:: Source material ::
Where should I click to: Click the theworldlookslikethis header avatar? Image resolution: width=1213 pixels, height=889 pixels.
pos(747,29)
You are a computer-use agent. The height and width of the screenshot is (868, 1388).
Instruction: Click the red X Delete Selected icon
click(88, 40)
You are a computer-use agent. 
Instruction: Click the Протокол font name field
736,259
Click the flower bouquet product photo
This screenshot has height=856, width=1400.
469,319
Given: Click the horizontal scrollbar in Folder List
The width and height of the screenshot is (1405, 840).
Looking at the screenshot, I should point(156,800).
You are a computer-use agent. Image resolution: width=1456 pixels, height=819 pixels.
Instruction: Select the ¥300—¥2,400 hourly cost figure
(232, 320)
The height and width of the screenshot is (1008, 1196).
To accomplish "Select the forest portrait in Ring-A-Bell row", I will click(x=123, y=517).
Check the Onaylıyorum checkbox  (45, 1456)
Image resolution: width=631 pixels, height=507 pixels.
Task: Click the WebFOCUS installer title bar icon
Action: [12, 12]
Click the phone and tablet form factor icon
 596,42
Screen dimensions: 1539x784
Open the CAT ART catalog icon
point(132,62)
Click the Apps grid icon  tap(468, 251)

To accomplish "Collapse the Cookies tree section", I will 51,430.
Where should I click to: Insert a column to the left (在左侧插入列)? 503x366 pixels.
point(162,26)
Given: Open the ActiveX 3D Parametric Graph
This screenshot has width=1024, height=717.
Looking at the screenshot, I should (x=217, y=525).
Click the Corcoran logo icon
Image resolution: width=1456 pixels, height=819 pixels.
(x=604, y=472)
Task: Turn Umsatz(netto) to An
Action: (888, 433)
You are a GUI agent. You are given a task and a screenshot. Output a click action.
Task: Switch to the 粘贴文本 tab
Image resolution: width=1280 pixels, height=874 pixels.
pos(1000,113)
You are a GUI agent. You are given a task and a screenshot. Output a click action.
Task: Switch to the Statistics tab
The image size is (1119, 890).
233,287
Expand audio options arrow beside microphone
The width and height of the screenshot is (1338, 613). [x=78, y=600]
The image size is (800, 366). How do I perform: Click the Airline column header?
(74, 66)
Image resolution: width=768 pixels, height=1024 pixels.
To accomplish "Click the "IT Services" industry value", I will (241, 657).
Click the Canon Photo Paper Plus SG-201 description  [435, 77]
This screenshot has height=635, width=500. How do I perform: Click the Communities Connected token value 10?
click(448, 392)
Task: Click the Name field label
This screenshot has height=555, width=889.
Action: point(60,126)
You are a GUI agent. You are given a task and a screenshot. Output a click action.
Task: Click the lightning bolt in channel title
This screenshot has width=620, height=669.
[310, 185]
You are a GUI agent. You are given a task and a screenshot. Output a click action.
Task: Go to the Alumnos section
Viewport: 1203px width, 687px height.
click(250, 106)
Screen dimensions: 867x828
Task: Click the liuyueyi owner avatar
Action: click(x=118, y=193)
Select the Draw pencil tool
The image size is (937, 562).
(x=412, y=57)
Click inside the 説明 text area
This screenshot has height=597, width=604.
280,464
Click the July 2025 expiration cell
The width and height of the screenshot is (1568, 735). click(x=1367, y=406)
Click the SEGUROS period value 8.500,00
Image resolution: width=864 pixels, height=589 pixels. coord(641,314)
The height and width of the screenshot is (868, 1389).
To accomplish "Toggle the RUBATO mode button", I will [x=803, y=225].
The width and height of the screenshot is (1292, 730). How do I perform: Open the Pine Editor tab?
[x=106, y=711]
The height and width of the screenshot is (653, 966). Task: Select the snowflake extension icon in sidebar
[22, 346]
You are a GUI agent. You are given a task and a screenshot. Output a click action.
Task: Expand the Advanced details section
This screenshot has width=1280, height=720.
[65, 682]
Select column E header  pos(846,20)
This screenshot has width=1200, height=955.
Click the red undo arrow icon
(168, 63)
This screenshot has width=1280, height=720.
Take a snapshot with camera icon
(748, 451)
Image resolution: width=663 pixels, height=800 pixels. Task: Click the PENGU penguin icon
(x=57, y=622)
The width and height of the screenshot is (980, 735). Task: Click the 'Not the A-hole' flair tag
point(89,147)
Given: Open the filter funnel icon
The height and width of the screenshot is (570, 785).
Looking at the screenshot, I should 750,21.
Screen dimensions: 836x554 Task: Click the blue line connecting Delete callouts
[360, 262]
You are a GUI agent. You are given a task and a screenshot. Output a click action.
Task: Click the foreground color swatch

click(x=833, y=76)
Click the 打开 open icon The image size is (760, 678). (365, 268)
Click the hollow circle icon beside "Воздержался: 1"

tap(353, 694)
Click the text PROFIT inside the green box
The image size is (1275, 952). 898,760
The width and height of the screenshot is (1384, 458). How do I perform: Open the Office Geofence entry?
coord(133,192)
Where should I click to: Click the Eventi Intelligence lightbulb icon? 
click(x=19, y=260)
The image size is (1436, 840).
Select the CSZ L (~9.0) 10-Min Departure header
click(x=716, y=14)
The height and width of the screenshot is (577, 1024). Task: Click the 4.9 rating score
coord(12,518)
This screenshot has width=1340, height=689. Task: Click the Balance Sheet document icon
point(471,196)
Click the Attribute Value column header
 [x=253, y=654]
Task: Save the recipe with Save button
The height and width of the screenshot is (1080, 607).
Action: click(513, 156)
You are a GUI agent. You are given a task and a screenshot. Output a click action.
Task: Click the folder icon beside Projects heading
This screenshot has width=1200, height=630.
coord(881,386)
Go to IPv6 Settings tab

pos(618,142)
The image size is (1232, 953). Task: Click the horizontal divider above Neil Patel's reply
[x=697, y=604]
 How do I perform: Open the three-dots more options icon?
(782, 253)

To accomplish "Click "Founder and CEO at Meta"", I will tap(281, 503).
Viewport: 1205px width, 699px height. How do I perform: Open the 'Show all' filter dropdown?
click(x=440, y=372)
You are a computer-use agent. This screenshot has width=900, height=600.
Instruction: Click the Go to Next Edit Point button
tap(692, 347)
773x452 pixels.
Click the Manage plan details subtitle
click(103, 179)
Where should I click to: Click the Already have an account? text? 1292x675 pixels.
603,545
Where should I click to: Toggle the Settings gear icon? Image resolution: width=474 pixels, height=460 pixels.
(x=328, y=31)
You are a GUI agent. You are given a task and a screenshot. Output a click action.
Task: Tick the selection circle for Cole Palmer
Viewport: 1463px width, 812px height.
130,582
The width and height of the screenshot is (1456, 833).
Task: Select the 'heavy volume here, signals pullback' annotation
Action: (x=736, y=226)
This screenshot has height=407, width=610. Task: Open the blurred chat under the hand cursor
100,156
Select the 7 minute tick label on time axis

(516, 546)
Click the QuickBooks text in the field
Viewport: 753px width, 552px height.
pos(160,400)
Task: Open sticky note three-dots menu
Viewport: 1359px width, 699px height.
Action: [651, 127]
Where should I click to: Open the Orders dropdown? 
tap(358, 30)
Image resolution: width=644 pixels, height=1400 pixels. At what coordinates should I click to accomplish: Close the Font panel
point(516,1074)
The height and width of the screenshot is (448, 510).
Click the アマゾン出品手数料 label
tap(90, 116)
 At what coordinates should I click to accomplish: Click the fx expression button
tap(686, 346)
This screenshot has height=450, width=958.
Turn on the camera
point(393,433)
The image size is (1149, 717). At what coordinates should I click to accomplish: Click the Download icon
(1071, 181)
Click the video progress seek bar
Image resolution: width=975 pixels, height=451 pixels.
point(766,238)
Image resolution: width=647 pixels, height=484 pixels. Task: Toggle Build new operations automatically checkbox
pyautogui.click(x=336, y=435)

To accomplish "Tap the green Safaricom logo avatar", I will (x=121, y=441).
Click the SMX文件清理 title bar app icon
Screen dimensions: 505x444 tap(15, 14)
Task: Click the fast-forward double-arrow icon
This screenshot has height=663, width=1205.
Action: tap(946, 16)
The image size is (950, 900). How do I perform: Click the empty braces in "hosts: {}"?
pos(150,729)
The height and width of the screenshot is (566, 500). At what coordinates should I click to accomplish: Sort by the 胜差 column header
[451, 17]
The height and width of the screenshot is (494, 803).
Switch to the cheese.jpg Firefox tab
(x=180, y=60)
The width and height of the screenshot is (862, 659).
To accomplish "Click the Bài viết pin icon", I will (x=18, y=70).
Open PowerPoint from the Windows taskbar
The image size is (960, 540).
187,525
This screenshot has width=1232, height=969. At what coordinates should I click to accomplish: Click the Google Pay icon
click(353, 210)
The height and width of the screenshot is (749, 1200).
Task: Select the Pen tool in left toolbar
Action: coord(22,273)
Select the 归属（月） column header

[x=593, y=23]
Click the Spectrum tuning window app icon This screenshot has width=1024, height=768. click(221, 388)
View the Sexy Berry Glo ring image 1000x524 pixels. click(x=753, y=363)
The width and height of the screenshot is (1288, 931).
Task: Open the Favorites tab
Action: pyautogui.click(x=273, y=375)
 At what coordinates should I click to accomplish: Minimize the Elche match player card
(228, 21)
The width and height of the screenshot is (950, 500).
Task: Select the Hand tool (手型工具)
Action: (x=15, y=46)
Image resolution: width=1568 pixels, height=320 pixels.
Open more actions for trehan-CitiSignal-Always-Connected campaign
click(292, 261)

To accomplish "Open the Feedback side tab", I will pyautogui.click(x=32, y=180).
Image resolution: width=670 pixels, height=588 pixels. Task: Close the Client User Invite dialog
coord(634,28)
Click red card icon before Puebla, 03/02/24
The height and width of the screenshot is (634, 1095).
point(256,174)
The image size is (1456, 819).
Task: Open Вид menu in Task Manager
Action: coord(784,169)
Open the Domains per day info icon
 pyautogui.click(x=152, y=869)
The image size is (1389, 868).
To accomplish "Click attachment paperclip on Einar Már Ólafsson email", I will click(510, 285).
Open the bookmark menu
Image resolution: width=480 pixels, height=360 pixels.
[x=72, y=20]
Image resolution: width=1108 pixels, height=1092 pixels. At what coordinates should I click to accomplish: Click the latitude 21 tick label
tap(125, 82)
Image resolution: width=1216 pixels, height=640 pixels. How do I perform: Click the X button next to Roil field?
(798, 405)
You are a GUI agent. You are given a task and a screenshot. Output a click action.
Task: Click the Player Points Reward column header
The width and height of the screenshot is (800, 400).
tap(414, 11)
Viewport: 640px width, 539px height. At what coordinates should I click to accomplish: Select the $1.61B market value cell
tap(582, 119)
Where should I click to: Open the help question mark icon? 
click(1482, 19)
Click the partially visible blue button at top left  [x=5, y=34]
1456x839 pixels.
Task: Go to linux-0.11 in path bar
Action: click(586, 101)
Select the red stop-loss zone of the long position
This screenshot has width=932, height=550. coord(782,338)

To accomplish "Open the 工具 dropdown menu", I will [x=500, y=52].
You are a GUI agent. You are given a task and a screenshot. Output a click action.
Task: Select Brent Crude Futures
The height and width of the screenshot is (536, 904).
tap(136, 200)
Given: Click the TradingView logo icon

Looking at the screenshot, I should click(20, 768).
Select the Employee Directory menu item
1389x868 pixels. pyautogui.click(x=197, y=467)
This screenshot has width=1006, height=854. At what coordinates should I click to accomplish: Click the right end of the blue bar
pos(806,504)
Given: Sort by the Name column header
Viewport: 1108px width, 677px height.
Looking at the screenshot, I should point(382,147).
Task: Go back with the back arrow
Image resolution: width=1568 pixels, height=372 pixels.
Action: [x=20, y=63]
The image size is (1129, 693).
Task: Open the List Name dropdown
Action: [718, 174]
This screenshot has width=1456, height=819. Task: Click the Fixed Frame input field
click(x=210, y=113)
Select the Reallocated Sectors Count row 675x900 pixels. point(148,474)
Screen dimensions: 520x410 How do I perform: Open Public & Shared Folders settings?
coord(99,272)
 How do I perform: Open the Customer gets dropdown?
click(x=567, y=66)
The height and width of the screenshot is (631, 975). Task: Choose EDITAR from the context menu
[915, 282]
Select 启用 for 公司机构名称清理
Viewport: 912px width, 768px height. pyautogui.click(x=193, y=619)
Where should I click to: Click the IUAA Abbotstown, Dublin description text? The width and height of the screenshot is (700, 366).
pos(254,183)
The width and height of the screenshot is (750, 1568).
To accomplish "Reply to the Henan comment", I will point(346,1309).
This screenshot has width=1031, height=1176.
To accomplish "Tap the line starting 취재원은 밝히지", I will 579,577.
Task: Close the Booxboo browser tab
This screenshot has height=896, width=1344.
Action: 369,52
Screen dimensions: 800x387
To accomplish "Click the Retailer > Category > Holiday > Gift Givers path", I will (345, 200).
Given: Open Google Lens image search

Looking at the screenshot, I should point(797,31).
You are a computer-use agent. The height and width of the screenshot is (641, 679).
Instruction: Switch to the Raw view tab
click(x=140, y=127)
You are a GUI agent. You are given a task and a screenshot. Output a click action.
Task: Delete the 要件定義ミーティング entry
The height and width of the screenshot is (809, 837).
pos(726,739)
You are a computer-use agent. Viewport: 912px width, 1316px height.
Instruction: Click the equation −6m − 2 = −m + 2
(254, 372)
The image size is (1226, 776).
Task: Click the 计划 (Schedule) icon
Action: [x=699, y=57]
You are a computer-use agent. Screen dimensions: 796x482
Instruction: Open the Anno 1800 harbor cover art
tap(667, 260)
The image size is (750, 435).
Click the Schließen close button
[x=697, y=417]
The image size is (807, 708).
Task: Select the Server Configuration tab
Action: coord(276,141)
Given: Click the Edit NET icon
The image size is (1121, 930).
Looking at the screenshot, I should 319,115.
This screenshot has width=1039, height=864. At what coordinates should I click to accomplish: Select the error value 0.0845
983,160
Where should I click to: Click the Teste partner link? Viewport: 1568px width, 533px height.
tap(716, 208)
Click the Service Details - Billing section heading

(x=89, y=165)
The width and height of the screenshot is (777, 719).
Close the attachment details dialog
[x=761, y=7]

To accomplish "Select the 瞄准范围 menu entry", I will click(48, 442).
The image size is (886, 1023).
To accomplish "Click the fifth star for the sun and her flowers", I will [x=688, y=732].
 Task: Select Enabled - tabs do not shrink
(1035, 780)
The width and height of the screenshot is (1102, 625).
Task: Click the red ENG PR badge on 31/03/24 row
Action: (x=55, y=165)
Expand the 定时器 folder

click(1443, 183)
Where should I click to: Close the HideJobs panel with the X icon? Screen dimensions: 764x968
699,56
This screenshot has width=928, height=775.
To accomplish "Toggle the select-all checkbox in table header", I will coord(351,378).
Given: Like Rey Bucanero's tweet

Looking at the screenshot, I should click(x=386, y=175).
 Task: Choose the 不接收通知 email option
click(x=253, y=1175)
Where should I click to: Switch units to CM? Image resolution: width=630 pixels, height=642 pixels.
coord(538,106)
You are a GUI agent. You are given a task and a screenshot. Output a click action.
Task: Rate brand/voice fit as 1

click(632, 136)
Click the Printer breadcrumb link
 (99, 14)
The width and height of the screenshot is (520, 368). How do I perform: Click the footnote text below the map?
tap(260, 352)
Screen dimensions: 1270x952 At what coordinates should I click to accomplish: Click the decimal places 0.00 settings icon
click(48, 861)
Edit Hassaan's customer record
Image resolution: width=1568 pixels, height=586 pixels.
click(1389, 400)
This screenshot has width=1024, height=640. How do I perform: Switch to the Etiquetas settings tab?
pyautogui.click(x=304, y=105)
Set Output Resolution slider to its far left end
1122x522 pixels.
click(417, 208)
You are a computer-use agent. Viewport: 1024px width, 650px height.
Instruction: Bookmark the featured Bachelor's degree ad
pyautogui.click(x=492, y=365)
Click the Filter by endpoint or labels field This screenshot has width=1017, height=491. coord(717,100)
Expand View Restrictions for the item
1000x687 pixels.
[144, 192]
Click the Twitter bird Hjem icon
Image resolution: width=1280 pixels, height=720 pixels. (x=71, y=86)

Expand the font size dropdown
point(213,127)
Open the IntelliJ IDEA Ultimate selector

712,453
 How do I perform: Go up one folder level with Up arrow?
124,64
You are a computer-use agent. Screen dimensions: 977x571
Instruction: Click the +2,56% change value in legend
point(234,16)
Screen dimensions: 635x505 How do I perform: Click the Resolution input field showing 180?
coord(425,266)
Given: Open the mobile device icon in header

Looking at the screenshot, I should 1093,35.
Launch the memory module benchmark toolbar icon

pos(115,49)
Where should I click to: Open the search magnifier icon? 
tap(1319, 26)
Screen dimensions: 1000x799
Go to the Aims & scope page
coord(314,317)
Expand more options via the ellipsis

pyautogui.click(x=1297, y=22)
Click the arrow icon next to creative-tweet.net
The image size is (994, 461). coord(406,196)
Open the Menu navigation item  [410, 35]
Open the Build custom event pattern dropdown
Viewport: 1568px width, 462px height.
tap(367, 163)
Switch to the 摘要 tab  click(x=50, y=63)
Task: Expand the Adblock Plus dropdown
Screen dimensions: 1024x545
:::
Write down, word for word, the lines above from the one containing "Task: Delete the 要件定義ミーティング entry" through the one containing "You are a computer-use agent. Viewport: 912px", both ends included.

> **Task solution**
Task: Delete the 要件定義ミーティング entry
The height and width of the screenshot is (809, 837).
pos(726,739)
You are a computer-use agent. Viewport: 912px width, 1316px height.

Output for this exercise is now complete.